April 1, 2010


According to a leaked recommendation from an un-named think tank to the Arts Minister, “a revamped Creative New Zealand (CNZ), to be more accurately called The Arts Council of New Zealand (TACONZ), will only fund the production of original NZ work in all art forms,” maverick ACT backbencher Derrick Graves has claimed.

The model is consistent with NZ Film Commission, NZ On Air and Literature Board policy. The recommendation describes it as a blend of the models that drive the Research and Development, and Primary Production sectors. “A great deal of ‘cultural product’ is imported from elsewhere, though all media. NZ’s core responsibility is to contribute to the global wealth in artistic expression by producing the work of NZ artists.

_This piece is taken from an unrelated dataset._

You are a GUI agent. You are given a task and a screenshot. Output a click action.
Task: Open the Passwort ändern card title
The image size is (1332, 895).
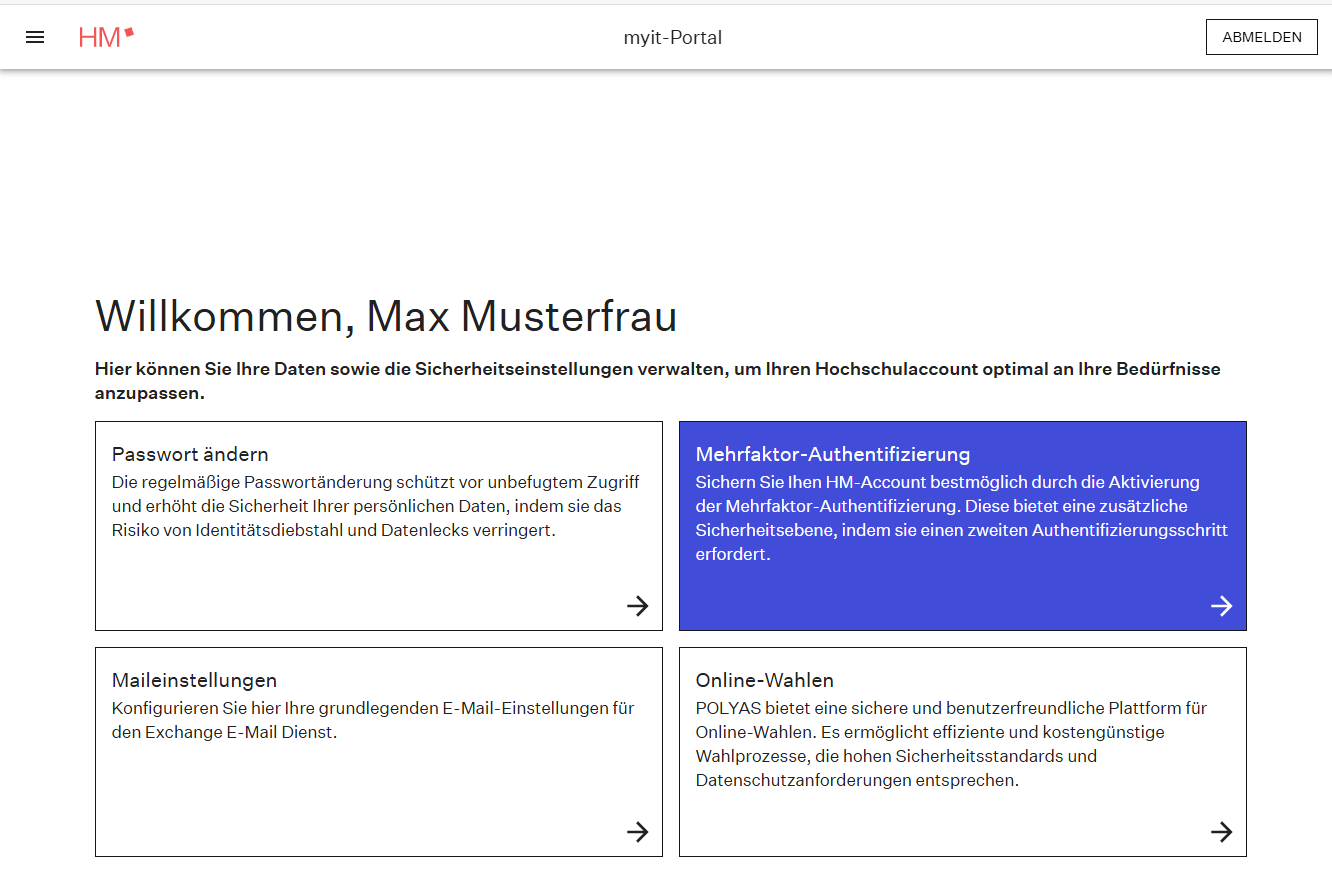tap(190, 454)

“While the major target market for NZ-produced artistic product is New Zealanders, it is expected that some works will be of a style and quality that makes them attractive to international audiences. But that is not prescribed upfront because experience shows that it is culturally specific works that travel best and no-one can predict what will fill that bill.”

Mr Graves, who emailed the leaked recommendation to Theatreview, thinks the idea is outrageous and is happy to go on the record. “So-called cultural product is no different to any other product,” said Mr Graves in a phone interview with Theatreview. “It is exactly like a plastic spoon: there is either a market for it or there is not. It needs to compete on the open market.

“In the 21st century notions of nationalism are passé. We are living in one global village. A story is a story is a story. Likewise a play, a dance, a film, a TV show – they’re all commodities, items of trade, no different than a plastic spoon. The Government has no business picking winners or playing favourites.

All funding to the so-called arts should cease forthwith and all arts practitioners should either be good enough to sell their work in the competitive open market or find something else to do. And if a theatre company, for example, wants to do an American, English or Outer Mongolian play because they think it will put bums on seats and return a profit, good luck to them.”

Mr Graves scoffed at the proposition that cultural distinction was more valuable in promoting trade and tourism than any other initiative; that branding New Zealand as both different and excellent at whatever it does best was crucial to a healthy economy.

“Separate countries are as dangerous as separate religions,” Mr Davies insisted. “They cause wars. We need one world with no borders in which all goods, services and infrastructure are provided and managed by private enterprise. No regulation. Survival of the fittest. How else can we hope to reduce the world’s population?”

Asked how this could be achieved, he replied, “The problem is the concept of family. That’s what is holding us back. Families play favourites. They are the seedbed of protectionism. The use of family names is the crux of the problem. People develop a false sense of identity then attempt to protect and defend it.

“And who is to say the ‘natural’ parents of a child are the best people to bring it up. There is plenty of evidence to say they are not. Private enterprise should offer those services too, competing on an open, global market. Children should be given a unique alphanumeric identifier until they achieve independence, when they will be free to choose a name that becomes their own personal brand,” said Mr Davies.

“Fix the problem at its source. We are all units in a global economic system. We either contribute to wealth and are relevant, or we don’t and we’re not. It’s as simple as that. But I am not so naïve as to think all this will be accepted and implemented anytime soon.”

Derrick Graves emphasised this was his own personal opinion and he expects the ACT Party to distance itself from it, “given it is not yet official ACT policy.”

When Theatreview suggested he had strayed from the topic at hand – i.e. the leaked recommendation that state funding to the arts should only be applied to New Zealand works – Mr Graves became impatient and said I hadn’t been listening. “Don’t you understand? You can’t eradicate a noxious weed by clipping the leaves. You have to dig it out at the roots.”

When asked by which mechanism his policies might be enacted if governments were to be abolished, or how one individual in a tiny and little-known country at the bottom of the world could hope to get the entire planet to conform to his ideas, he hung up.